▶ Records supplied:
┏━━

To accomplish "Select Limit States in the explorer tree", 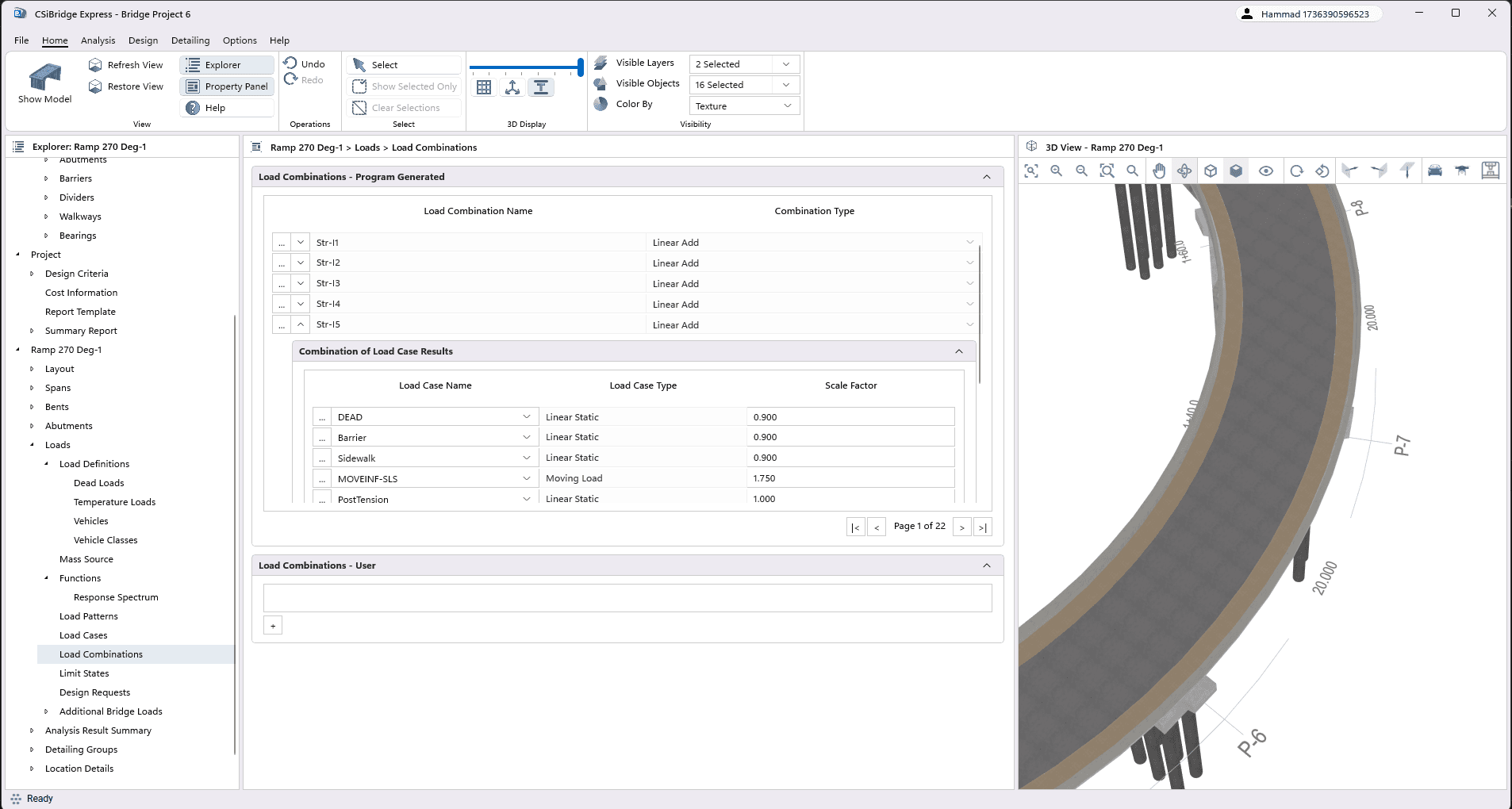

┗━━
┏━━

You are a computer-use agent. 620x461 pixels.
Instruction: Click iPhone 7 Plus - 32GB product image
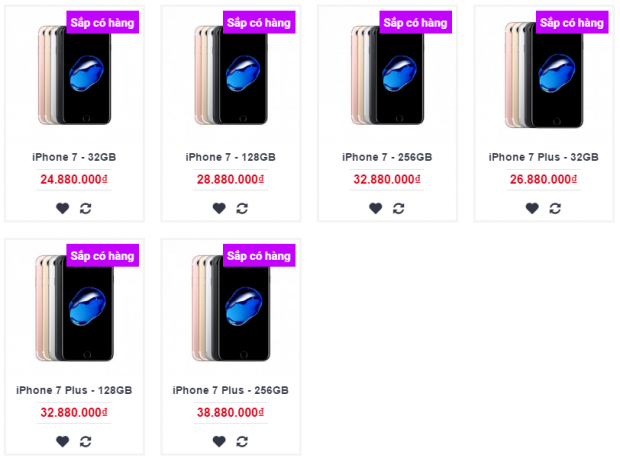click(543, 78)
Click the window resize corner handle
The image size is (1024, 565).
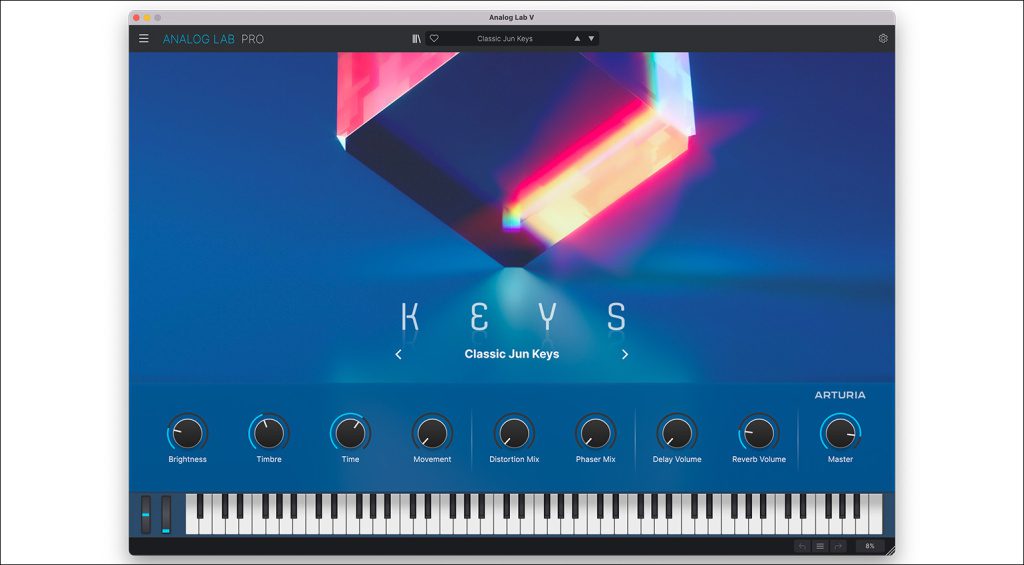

┗━━

▶ Task details: Which part of the entries opens with the line containing "You are a computer-use agent. 620x461 pixels." and closes with the line containing "The image size is (1024, 565)."? Output that part exactly, ends included, pictures excluded.

▶ Exercise answer:
You are a computer-use agent. 620x461 pixels.
Instruction: Click iPhone 7 Plus - 32GB product image
click(543, 78)
Click the window resize corner handle
The image size is (1024, 565).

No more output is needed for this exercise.